Exercise requirements: Change "dropdown" to "menu" in the listing from its first line through the line with "point(128,478)", keeping everything else the same.
--- Begin Records for this task ---
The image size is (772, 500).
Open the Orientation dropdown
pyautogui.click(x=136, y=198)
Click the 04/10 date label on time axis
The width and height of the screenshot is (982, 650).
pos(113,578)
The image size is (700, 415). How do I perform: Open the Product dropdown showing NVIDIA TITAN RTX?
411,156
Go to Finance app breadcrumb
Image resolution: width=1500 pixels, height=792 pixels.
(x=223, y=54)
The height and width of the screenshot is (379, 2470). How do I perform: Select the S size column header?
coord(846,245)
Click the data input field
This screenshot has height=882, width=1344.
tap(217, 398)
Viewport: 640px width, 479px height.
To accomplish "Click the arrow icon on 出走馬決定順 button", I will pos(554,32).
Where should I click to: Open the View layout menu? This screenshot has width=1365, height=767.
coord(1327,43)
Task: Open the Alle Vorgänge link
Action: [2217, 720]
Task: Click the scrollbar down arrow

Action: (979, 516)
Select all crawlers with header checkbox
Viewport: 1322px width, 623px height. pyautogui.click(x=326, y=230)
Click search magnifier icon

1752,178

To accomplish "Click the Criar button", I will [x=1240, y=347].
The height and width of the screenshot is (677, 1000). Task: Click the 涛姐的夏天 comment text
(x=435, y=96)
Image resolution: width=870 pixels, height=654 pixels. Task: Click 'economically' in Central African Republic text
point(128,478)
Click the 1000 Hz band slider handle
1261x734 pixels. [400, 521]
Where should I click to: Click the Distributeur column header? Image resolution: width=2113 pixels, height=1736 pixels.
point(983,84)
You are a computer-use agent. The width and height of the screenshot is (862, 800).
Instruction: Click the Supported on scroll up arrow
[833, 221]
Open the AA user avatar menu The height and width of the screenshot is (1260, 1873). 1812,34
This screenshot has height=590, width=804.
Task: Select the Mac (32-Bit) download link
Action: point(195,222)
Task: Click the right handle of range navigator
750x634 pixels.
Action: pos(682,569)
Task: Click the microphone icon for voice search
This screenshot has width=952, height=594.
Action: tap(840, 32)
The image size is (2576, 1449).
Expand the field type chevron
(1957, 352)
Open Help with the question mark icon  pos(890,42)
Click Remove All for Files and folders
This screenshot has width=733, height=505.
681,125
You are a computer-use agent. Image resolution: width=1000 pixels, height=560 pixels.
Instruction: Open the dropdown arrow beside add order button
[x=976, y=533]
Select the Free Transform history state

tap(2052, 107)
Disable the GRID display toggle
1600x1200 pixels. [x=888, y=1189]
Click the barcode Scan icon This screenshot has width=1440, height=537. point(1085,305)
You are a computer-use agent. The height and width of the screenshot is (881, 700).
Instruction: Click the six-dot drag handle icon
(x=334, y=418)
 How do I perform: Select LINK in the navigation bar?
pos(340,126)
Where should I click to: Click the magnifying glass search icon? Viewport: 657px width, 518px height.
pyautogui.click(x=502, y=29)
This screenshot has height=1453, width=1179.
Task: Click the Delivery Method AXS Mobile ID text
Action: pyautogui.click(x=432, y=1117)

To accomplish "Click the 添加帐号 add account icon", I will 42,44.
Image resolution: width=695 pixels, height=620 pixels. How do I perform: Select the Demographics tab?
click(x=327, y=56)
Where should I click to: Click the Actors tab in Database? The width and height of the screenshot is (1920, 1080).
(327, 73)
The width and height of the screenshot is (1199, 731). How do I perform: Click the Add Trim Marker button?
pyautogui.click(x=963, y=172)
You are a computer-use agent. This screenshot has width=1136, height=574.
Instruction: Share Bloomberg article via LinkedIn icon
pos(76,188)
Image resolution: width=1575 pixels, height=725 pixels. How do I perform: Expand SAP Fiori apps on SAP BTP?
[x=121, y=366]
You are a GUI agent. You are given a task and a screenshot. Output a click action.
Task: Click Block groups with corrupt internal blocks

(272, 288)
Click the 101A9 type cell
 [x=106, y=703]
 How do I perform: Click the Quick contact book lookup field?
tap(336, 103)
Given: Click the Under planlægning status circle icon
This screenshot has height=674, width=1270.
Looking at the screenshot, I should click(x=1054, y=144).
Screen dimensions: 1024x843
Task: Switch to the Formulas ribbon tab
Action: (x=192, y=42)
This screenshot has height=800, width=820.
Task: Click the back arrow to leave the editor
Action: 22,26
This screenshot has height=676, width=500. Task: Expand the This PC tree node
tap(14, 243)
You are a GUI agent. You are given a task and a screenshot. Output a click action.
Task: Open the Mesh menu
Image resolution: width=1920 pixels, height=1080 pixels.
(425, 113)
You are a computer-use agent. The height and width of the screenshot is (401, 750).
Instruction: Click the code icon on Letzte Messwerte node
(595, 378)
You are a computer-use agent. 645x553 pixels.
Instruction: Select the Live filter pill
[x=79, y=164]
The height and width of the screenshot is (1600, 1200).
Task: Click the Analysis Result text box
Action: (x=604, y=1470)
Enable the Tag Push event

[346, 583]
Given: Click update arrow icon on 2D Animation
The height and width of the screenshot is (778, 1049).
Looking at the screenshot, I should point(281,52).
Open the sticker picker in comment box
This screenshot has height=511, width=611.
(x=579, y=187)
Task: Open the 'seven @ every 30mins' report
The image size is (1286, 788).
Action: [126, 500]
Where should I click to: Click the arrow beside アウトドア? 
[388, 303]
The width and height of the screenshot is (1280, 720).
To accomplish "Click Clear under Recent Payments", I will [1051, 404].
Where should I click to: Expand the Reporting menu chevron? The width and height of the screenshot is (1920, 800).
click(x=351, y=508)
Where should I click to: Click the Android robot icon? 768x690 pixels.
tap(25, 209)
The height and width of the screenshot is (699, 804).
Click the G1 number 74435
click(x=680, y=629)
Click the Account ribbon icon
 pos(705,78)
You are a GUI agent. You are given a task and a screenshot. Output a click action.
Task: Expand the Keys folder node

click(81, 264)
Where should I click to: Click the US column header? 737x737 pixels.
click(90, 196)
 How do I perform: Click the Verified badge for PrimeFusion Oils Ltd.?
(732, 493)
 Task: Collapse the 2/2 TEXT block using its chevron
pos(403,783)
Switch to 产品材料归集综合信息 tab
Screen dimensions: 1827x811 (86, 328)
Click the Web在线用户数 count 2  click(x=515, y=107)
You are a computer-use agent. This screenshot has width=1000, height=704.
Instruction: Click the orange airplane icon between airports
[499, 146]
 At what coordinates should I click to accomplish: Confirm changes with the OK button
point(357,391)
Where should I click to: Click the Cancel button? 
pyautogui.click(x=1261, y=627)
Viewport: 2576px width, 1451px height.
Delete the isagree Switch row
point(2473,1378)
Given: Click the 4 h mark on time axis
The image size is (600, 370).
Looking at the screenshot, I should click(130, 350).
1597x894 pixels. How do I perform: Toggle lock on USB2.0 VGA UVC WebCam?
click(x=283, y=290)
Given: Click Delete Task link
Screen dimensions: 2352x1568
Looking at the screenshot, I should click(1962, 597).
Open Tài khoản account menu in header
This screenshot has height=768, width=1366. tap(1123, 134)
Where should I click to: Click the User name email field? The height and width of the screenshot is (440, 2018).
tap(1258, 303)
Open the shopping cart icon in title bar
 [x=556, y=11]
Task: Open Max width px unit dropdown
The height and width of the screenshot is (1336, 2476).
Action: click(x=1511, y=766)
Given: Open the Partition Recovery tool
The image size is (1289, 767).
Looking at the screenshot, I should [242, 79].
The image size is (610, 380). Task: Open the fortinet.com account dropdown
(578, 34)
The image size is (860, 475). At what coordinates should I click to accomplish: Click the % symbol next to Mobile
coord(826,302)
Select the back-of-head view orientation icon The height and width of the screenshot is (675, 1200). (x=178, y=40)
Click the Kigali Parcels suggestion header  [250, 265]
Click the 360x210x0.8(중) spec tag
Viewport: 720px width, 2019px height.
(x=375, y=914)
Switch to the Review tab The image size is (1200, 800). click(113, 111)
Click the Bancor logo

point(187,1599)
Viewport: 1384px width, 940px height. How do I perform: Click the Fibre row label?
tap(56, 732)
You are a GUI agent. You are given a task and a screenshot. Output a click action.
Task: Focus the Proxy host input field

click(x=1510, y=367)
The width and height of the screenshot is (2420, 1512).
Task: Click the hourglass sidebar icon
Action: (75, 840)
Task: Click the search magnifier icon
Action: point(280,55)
--- End Records for this task ---
Exercise answer:
The image size is (772, 500).
Open the Orientation menu
pyautogui.click(x=136, y=198)
Click the 04/10 date label on time axis
The width and height of the screenshot is (982, 650).
pos(113,578)
The image size is (700, 415). How do I perform: Open the Product menu showing NVIDIA TITAN RTX?
411,156
Go to Finance app breadcrumb
Image resolution: width=1500 pixels, height=792 pixels.
(x=223, y=54)
The height and width of the screenshot is (379, 2470). How do I perform: Select the S size column header?
coord(846,245)
Click the data input field
This screenshot has height=882, width=1344.
tap(217, 398)
Viewport: 640px width, 479px height.
To accomplish "Click the arrow icon on 出走馬決定順 button", I will pos(554,32).
Where should I click to: Open the View layout menu? This screenshot has width=1365, height=767.
coord(1327,43)
Task: Open the Alle Vorgänge link
Action: [2217, 720]
Task: Click the scrollbar down arrow

Action: (979, 516)
Select all crawlers with header checkbox
Viewport: 1322px width, 623px height. pyautogui.click(x=326, y=230)
Click search magnifier icon

1752,178

To accomplish "Click the Criar button", I will [x=1240, y=347].
The height and width of the screenshot is (677, 1000). Task: Click the 涛姐的夏天 comment text
(x=435, y=96)
Image resolution: width=870 pixels, height=654 pixels. Task: Click 'economically' in Central African Republic text
point(128,478)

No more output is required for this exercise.